There are odd things you find again and again in the woods, and one of them you stumble across every once in a while is an area replete with lot of broken glass -- old bottles and jars mostly, with the occasional small piece of scrap metal or iron. Who the hell is dumping all this broken glass in the woods?
It took me some time to recognize what I was looking at: a midden. A midden is a term an archaeologist would use to describe an ancient trash pile. About a quarter mile up the road there is an ancient shell midden left by pre-Columbian Indians who gathered mussels from the Potomac River just down the hill. Today no one gathers mussels from the river -- groceries come in cans and bottles, and these are what fill our modern middens.
The glass middens in our woods are not very old, of course. Most of them represent that period between 1900 and 1950, when the country was fairly affluent, lots of goods were being bought in packages and bottles, and settlement was getting denser but rural trash collection services did not yet exist in many areas. Back then folks would toss their trash into a heap at the the edge of their property, burning it every once in a while in order to reduce mass and speed decomposition. This was a period before plastic, and anything made of paper or wood rotted, and a surprising amount of metal also atomized down to rust. Glass bottles might break, but otherwise they are as enduring as stone -- virtually untouched by rain, snow, mold or rot. If the broken glass is not plowed under or buried, it will stand proud on the ground or protrude a bit after being partially sunk in thanks to the heaving action of worms.
The trash you find in the woods is often some indication of how old the trash is -- the secondary growth around you represents the time passed since the trash was initially dumped on the edge of a field or hedge.

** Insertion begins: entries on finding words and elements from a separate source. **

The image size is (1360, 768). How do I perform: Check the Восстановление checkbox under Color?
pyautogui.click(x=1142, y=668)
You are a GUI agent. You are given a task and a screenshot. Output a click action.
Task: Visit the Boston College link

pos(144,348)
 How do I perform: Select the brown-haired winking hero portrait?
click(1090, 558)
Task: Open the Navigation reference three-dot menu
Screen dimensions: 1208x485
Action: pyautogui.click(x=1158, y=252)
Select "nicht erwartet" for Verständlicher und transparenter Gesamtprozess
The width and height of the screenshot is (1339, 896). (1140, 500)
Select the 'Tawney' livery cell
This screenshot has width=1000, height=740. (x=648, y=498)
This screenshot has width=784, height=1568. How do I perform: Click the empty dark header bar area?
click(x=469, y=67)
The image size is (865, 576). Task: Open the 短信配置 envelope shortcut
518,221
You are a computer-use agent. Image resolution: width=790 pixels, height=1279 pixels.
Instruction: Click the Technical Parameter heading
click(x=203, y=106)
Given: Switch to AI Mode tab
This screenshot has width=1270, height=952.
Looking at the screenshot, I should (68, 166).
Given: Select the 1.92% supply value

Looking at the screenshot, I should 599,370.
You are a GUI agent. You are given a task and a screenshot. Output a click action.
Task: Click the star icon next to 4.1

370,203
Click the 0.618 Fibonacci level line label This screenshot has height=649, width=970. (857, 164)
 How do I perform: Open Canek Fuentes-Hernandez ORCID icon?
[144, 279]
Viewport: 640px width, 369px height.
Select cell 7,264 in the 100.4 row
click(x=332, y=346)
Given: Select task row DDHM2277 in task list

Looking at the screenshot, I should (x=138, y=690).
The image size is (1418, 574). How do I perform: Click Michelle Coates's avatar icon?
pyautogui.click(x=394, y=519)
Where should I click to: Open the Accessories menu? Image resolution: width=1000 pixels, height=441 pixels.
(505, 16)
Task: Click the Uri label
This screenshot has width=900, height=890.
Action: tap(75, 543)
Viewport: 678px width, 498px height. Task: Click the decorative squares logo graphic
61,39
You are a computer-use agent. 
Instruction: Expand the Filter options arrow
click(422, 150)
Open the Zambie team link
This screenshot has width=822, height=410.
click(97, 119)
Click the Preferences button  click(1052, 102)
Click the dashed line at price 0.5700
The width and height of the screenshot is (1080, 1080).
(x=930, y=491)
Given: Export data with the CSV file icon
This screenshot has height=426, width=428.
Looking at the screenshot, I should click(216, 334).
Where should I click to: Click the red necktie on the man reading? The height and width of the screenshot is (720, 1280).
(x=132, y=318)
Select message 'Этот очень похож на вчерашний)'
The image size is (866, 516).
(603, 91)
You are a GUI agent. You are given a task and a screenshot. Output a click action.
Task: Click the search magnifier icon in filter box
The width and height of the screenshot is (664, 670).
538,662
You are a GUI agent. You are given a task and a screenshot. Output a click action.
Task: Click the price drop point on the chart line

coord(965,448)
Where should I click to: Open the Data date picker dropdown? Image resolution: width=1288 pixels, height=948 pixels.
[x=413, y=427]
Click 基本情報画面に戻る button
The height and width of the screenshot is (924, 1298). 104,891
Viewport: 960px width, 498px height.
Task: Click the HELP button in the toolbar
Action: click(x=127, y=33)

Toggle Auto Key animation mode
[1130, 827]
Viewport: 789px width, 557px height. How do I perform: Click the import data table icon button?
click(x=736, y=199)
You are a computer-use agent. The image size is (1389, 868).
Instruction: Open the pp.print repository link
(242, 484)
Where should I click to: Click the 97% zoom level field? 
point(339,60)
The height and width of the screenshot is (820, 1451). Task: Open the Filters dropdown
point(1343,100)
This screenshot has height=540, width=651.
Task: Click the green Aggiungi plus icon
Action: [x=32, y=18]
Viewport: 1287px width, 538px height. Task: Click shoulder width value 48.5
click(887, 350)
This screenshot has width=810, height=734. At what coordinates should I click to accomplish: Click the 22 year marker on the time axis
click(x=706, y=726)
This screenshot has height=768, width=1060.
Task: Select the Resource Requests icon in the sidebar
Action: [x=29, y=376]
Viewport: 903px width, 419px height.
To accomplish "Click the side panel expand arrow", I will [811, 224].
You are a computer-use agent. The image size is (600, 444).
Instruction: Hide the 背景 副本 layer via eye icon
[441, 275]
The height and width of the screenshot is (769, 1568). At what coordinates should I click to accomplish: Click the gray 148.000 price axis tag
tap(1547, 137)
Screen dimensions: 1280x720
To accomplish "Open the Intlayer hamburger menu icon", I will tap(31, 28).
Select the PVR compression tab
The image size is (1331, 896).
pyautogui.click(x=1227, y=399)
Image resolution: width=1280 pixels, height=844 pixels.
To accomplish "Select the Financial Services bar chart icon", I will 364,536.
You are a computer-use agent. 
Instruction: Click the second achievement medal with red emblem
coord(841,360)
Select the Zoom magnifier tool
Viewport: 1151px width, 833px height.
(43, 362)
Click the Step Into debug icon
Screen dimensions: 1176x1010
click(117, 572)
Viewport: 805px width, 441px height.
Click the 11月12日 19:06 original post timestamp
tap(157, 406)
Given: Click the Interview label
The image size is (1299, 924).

About 25 years ago, I came across a glass-filled midden in Ohio that consisted of many hundreds of shattered Ball canning jars, and in between were bits of broken glass tubing. I walked around collecting unbroken Ball jars and old zinc canning lids, but the glass tubing flummoxed me. What was that? And then I realized what the spot had been: an old moonshiners still. The tubing had been part of the coil, and the jars were the retail end of the operation. The big heavy pieces of glass represented the remains of the 5 gallon storage bottles. The zinc canning lids put this operation sometime before World War II -- probably in the middle of Prohibition.